Accordingly, endurance training for higher cardiorespiratory fitness levels (measured during cardiopulmonary exercise testing and expressed as maximum rate of oxygen consumption (VO2max)) is associated with numerous health benefits (e.g., longer lifespan, better quality of life, lower declination of functional and aerobic capacity, and reduced risks of all-cause and cardiovascular mortality).7,8
Partly for these reasons, endurance and ultraendurance races, as PA practices, have become very popular, and the number of participants has increased in recent times.9 However, extreme and competitive endurance events involve a considerably higher level of exercise than is recommended by the official guidelines, without being associated with the benefits that moderate PA could lead to in health status.10
Short-, medium-, and long-distance running races differ in terms of volume and intensity, can involve vigorous physical effort, and can generate changes in blood biomarkers caused by physiopathological events.11 This type of PA can keep certain biomarkers elevated for days and damage an athlete's health due to the appearance of rhabdomyolysis,12 acute muscle damage and inflammation,13 or cardiac damage.14 In addition, it may increase the risk of the acute and transient effect of sudden cardiac death and acute myocardial infarction in susceptible populations.4
Several studies have investigated acute changes in biomarkers related to heart damage.14,15 Troponin I (cTnI) and troponin T (cTnT) are highly specific “cardiac troponin” proteins (cTns) involved in myocardial cell damage and are key factors in the diagnosis of acute coronary syndromes and myocardial necrosis.16 Stress situations may lead to a cTns increase in professional and recreational athletes without coronary disease, but the prevalence,17 mechanisms, and clinical importance of exercise-induced cTns release are still not fully understood.
However, recent studies have shown that cTns increase after aerobic exercise,14,15 in which high cardiac output, elevated heart rate, and increased blood pressure are required for several hours, resulting in greater cardiac work through myocardial work.17 Some of the factors that can modify cardiac injury to a greater or lesser extent after this type of event may be associated with the characteristics of participants and running events. There is an individual variability in the cTnT response to acute exercise, depending on several potentially moderating factors (age, body mass, and VO2max).18
However, from a clinical point of view, health care staff must be aware of what may cause the elevation of cTns and which factors associated with the race and the person may have generated an increase in those markers after the end of long-distance running in an endurance event on foot.

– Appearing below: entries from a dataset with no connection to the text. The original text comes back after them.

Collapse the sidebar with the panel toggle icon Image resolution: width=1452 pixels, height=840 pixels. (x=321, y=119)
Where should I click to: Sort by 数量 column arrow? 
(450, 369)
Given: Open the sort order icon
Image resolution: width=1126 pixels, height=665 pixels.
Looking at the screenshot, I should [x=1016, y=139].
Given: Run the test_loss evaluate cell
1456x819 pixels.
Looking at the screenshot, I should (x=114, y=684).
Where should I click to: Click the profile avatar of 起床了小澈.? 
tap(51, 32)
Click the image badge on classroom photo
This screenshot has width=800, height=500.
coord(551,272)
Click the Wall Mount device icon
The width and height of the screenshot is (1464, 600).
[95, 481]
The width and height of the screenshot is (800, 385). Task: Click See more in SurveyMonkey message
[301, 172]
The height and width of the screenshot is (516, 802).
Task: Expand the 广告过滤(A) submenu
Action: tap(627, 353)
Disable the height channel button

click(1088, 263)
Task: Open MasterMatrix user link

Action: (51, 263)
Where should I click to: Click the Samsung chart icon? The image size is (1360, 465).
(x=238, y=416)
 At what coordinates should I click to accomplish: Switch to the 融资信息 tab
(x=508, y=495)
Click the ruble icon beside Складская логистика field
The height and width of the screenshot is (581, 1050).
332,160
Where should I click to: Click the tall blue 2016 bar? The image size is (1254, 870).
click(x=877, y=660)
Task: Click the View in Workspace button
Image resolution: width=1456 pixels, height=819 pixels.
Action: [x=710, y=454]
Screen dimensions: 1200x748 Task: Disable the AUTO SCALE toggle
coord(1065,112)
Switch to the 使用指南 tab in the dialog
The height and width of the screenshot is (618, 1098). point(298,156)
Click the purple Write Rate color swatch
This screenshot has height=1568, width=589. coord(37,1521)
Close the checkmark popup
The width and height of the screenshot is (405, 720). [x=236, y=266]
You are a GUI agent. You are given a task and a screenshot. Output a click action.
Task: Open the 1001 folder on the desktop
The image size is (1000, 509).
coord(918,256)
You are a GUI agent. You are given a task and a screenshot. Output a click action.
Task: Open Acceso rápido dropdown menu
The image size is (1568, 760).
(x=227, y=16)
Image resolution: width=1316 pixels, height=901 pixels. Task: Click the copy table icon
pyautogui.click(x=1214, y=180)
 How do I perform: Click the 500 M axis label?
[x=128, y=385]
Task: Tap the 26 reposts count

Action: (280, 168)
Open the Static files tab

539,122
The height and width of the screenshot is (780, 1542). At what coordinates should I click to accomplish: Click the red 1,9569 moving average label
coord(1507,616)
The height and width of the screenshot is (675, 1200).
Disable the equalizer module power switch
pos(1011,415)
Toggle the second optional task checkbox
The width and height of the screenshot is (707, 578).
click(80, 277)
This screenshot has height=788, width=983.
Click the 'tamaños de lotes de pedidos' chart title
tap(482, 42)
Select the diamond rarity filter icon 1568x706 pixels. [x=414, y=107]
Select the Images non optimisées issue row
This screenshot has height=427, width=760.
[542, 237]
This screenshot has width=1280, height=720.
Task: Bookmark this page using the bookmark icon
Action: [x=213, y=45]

Therefore, the purposes of the present systematic review and meta-analysis were to analyze: (1) the impact of medium- and long-distance running on the heart proteins, cTnI and cTnT, 24 h after the end of the race and (2) the moderating factors related to the race and to the runners’ characteristics that could generate an increase in the final levels of cTnI and cTnT.
2. Methods
2.1. Study design
The methodological process was based on the recommendations indicated by the Preferred Reporting Items for Systematic Review and Meta-Analysis (PRISMA) declaration.19 The study was preregistered in the PROSPERO with the following registered number: CRD42019129591.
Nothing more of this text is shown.